**TASK OBJECTIVE**
Beginning with the very first line, please reproduce the entries exactly through the line containing "The height and width of the screenshot is (646, 906).".

[Data items]
--

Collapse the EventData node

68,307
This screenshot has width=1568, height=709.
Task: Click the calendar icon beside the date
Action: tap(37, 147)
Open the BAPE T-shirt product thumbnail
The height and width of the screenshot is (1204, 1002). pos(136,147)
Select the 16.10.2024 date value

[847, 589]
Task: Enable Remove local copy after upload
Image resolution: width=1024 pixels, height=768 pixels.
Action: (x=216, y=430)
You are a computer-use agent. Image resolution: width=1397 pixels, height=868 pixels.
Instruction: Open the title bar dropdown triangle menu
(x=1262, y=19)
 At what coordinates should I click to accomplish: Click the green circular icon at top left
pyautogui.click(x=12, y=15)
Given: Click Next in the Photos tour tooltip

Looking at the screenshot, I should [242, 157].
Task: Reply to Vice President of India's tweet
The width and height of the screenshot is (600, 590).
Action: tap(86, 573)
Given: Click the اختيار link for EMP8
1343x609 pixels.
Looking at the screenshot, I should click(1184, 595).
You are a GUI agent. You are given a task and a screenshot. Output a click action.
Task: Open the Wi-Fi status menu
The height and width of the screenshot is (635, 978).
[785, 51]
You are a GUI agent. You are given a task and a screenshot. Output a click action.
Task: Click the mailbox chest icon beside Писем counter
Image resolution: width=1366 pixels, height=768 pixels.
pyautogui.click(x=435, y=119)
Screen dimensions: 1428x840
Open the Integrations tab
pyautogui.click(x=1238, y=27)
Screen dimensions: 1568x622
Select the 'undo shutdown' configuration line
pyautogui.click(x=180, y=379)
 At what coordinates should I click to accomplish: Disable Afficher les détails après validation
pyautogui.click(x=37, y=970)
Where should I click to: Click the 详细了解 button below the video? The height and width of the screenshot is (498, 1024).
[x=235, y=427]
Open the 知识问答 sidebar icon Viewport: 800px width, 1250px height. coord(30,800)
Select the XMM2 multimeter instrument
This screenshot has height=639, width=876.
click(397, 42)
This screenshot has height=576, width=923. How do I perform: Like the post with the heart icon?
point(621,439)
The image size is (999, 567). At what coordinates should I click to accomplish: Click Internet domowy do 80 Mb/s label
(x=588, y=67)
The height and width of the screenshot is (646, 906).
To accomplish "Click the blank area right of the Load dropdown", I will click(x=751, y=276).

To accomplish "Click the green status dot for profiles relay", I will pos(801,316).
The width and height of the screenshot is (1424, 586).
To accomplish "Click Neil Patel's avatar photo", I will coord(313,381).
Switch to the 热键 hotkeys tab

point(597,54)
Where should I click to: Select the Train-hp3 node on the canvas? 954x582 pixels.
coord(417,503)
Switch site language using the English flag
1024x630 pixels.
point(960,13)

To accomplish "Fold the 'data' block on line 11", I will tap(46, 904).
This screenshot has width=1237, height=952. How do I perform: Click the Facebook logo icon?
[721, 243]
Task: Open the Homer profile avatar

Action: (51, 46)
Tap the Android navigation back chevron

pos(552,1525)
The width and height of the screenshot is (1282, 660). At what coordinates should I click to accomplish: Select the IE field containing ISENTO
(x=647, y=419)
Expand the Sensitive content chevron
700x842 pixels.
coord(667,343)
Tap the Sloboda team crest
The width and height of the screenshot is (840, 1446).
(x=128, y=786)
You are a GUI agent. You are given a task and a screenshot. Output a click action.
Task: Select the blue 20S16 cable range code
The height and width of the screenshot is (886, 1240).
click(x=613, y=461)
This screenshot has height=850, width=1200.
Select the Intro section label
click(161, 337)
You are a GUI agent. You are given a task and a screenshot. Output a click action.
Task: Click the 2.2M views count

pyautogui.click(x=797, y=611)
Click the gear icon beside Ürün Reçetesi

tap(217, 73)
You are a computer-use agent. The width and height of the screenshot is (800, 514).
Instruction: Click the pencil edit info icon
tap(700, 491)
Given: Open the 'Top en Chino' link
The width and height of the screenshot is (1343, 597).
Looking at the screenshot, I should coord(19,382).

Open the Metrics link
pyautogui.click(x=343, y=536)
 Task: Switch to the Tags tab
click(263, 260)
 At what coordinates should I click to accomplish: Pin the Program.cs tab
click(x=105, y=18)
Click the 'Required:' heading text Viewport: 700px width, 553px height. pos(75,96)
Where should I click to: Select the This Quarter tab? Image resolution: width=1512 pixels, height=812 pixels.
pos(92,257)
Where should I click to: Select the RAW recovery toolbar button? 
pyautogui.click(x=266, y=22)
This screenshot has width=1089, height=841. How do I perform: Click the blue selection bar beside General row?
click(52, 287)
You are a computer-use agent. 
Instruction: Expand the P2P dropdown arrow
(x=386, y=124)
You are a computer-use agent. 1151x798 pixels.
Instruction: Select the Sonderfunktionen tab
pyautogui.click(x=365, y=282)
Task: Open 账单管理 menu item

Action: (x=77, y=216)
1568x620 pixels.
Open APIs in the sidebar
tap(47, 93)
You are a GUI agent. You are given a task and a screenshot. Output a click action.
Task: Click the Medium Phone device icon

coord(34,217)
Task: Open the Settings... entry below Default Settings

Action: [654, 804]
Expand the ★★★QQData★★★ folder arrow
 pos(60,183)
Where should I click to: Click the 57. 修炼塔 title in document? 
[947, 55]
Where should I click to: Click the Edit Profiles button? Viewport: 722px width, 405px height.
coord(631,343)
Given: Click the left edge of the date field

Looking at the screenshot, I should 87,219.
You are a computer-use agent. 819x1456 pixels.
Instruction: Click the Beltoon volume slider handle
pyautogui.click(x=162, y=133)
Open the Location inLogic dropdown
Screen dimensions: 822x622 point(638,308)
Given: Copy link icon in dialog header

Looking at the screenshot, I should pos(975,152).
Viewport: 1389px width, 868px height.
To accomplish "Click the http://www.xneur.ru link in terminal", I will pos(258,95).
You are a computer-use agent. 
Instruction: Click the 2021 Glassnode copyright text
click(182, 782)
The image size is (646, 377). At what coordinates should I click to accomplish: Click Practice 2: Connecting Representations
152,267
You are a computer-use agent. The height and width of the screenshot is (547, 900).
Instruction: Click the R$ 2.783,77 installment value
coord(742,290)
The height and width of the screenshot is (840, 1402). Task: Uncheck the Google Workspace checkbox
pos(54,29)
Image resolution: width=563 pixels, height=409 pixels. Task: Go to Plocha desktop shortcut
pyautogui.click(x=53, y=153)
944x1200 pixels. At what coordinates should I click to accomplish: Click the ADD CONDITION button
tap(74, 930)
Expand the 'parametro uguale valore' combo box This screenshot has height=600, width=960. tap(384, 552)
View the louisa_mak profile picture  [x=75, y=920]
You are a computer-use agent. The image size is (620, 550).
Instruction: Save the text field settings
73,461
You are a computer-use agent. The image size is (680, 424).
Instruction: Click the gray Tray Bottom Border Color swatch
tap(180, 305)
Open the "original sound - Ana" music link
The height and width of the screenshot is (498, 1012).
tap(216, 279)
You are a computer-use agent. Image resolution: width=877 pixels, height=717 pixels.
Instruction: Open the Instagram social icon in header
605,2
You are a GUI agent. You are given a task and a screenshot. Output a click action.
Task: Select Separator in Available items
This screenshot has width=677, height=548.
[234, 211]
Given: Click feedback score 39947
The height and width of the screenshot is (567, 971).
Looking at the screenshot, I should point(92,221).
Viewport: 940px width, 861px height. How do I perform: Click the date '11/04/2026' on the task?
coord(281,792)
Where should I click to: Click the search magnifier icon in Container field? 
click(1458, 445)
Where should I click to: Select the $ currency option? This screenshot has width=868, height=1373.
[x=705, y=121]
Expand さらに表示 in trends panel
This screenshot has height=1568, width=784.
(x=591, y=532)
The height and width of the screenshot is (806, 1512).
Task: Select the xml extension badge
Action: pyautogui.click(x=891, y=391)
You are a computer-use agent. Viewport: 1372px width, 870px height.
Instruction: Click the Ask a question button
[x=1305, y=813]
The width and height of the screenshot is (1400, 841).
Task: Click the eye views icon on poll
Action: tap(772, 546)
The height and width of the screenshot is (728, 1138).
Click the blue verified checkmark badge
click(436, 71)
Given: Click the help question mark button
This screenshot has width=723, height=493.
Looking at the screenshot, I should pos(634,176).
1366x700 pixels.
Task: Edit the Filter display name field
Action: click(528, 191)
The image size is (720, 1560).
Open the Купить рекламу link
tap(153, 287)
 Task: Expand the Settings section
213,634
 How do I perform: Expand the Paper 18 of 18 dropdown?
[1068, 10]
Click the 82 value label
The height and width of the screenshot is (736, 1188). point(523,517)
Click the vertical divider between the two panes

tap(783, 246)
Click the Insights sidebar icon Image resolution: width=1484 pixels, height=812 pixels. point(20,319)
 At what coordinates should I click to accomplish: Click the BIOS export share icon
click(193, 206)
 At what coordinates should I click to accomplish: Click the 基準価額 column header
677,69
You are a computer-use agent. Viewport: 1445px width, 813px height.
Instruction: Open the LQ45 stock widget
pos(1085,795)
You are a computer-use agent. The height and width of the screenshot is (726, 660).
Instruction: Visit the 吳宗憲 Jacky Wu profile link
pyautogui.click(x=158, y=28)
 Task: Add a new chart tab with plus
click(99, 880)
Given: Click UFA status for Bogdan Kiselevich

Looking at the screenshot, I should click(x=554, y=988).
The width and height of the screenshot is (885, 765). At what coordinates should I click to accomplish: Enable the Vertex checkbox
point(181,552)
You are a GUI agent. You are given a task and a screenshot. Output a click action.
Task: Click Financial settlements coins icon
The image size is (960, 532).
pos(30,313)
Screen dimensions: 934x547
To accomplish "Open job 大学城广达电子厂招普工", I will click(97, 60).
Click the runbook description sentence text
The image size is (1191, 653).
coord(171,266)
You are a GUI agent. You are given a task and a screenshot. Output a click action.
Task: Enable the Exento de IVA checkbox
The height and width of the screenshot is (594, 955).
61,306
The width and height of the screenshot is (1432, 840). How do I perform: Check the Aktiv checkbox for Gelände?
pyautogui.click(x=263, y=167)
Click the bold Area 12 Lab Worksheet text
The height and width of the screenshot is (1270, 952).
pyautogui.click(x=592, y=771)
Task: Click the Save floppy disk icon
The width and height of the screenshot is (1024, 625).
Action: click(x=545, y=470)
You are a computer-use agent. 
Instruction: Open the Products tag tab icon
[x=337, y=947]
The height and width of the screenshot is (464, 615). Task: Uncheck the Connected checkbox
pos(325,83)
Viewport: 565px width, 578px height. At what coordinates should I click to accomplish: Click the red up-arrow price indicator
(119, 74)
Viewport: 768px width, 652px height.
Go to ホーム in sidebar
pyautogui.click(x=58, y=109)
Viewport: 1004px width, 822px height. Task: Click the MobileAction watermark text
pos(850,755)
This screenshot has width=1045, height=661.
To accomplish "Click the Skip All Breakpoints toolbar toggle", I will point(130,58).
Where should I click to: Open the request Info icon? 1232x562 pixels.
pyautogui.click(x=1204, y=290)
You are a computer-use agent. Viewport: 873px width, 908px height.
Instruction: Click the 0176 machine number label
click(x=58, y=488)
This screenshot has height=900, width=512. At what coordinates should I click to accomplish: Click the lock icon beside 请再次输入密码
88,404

--

**OUTPUT BELOW**
Collapse the EventData node

68,307
This screenshot has width=1568, height=709.
Task: Click the calendar icon beside the date
Action: tap(37, 147)
Open the BAPE T-shirt product thumbnail
The height and width of the screenshot is (1204, 1002). pos(136,147)
Select the 16.10.2024 date value

[847, 589]
Task: Enable Remove local copy after upload
Image resolution: width=1024 pixels, height=768 pixels.
Action: (x=216, y=430)
You are a computer-use agent. Image resolution: width=1397 pixels, height=868 pixels.
Instruction: Open the title bar dropdown triangle menu
(x=1262, y=19)
 At what coordinates should I click to accomplish: Click the green circular icon at top left
pyautogui.click(x=12, y=15)
Given: Click Next in the Photos tour tooltip

Looking at the screenshot, I should [242, 157].
Task: Reply to Vice President of India's tweet
The width and height of the screenshot is (600, 590).
Action: tap(86, 573)
Given: Click the اختيار link for EMP8
1343x609 pixels.
Looking at the screenshot, I should click(1184, 595).
You are a GUI agent. You are given a task and a screenshot. Output a click action.
Task: Open the Wi-Fi status menu
The height and width of the screenshot is (635, 978).
[785, 51]
You are a GUI agent. You are given a task and a screenshot. Output a click action.
Task: Click the mailbox chest icon beside Писем counter
Image resolution: width=1366 pixels, height=768 pixels.
pyautogui.click(x=435, y=119)
Screen dimensions: 1428x840
Open the Integrations tab
pyautogui.click(x=1238, y=27)
Screen dimensions: 1568x622
Select the 'undo shutdown' configuration line
pyautogui.click(x=180, y=379)
 At what coordinates should I click to accomplish: Disable Afficher les détails après validation
pyautogui.click(x=37, y=970)
Where should I click to: Click the 详细了解 button below the video? The height and width of the screenshot is (498, 1024).
[x=235, y=427]
Open the 知识问答 sidebar icon Viewport: 800px width, 1250px height. coord(30,800)
Select the XMM2 multimeter instrument
This screenshot has height=639, width=876.
click(397, 42)
This screenshot has height=576, width=923. How do I perform: Like the post with the heart icon?
point(621,439)
The image size is (999, 567). At what coordinates should I click to accomplish: Click Internet domowy do 80 Mb/s label
(x=588, y=67)
The height and width of the screenshot is (646, 906).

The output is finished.